Aug 23 04:53:27 focal-nbd kernel: qemu-nbd D 0 1815 1 0x00000000
Aug 23 04:53:27 focal-nbd kernel: Call Trace:
Aug 23 04:53:27 focal-nbd kernel: __schedule+0x2e3/0x740
Aug 23 04:53:27 focal-nbd kernel: ? __kfifo_to_user_r+0xa0/0xa0
Aug 23 04:53:27 focal-nbd kernel: schedule+0x42/0xb0
Aug 23 04:53:27 focal-nbd kernel: blk_mq_freeze_queue_wait+0x4b/0xb0
Aug 23 04:53:27 focal-nbd kernel: ? __wake_up_pollfree+0x40/0x40
Aug 23 04:53:27 focal-nbd kernel: blk_mq_freeze_queue+0x1b/0x20
Aug 23 04:53:27 focal-nbd kernel: nbd_add_socket+0x5e/0x1d0 [nbd]
Aug 23 04:53:27 focal-nbd kernel: nbd_ioctl+0x2f7/0x410 [nbd]

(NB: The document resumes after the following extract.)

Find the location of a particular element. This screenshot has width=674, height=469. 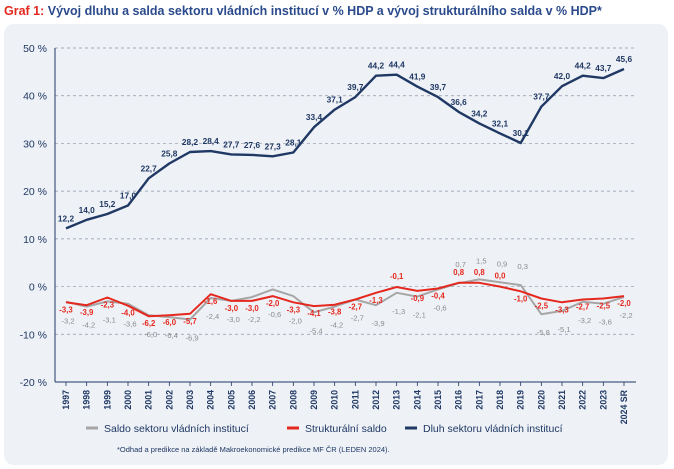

Aug 23 04:53:27 focal-nbd kernel: blkdev_ioctl+0x383/0xa30
Aug 23 04:53:27 focal-nbd kernel: block_ioctl+0x3d/0x50
Aug 23 04:53:27 focal-nbd kernel: do_vfs_ioctl+0x407/0x670
Aug 23 04:53:27 focal-nbd kernel: ? putname+0x4a/0x50
Aug 23 04:53:27 focal-nbd kernel: ksys_ioctl+0x67/0x90
Aug 23 04:53:27 focal-nbd kernel: __x64_sys_ioctl+0x1a/0x20
Aug 23 04:53:27 focal-nbd kernel: do_syscall_64+0x57/0x190
Aug 23 04:53:27 focal-nbd kernel: entry_SYSCALL_64_after_hwframe+0x44/0xa9
Aug 23 04:53:27 focal-nbd kernel: RIP: 0033:0x7fd12b7573ab
Aug 23 04:53:27 focal-nbd kernel: Code: Bad RIP value.

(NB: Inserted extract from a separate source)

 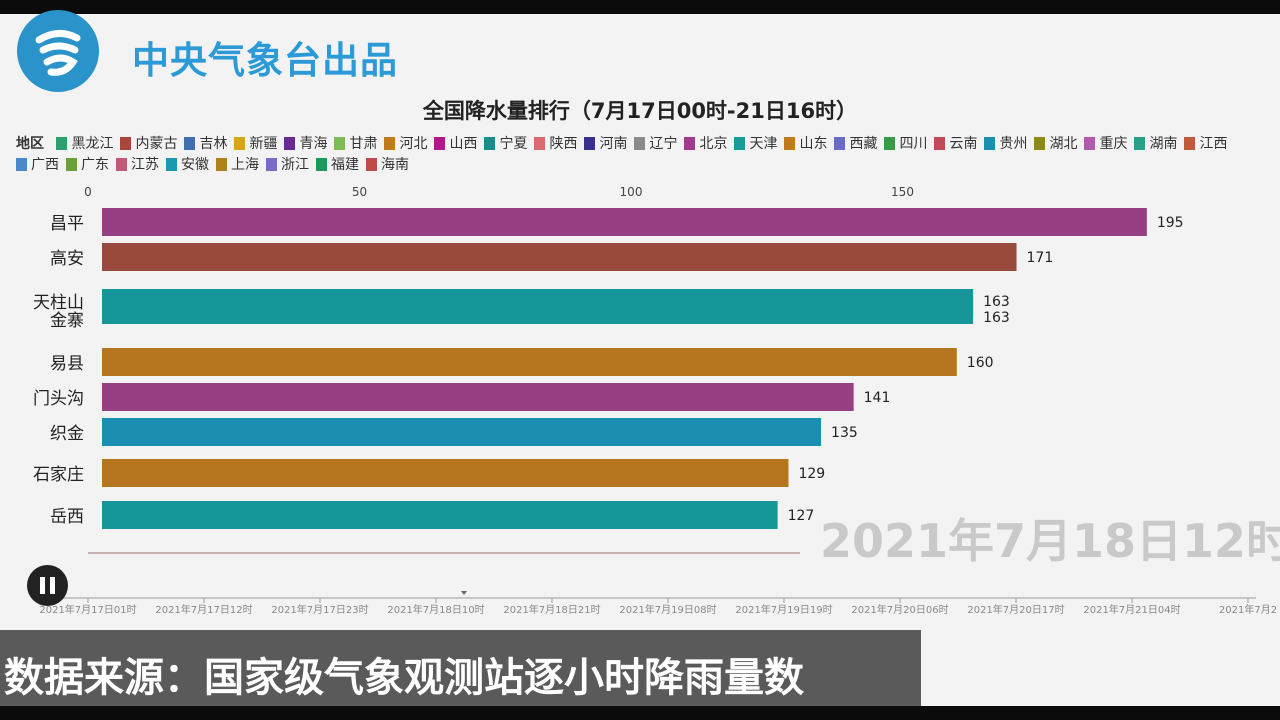 I want to click on legend-item: 辽宁, so click(x=656, y=144).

Aug 23 04:53:27 focal-nbd kernel: RSP: 002b:00007fd129fa2a18 EFLAGS: 00000246 ORIG_RAX: 0000000000000010
Aug 23 04:53:27 focal-nbd kernel: RAX: ffffffffffffffda RBX: 0000000000000001 RCX: 00007fd12b7573ab
Aug 23 04:53:27 focal-nbd kernel: RDX: 000000000000000b RSI: 000000000000ab00 RDI: 000000000000000d
Aug 23 04:53:27 focal-nbd kernel: RBP: 00007fd129fa2aa8 R08: 0000000000000000 R09: 0000000000000001
Aug 23 04:53:27 focal-nbd kernel: R10: 0000000000000000 R11: 0000000000000246 R12: 00007fd129fa2ab0
Aug 23 04:53:27 focal-nbd kernel: R13: 000000000000000d R14: 000000001f400000 R15: 00007fd120000b80

I then rebooted, enabled -proposed and installed kernel 5.4.0-125-generic.

I left the reproducer.sh script running for a bit over an hour, and it was still running perfectly fine when I got back to it. Requests are still moving smoothly, and no longer getting stuck.

The 5.4.0-125-generic kernel in -proposed fixes the issue. Happy to mark it verified.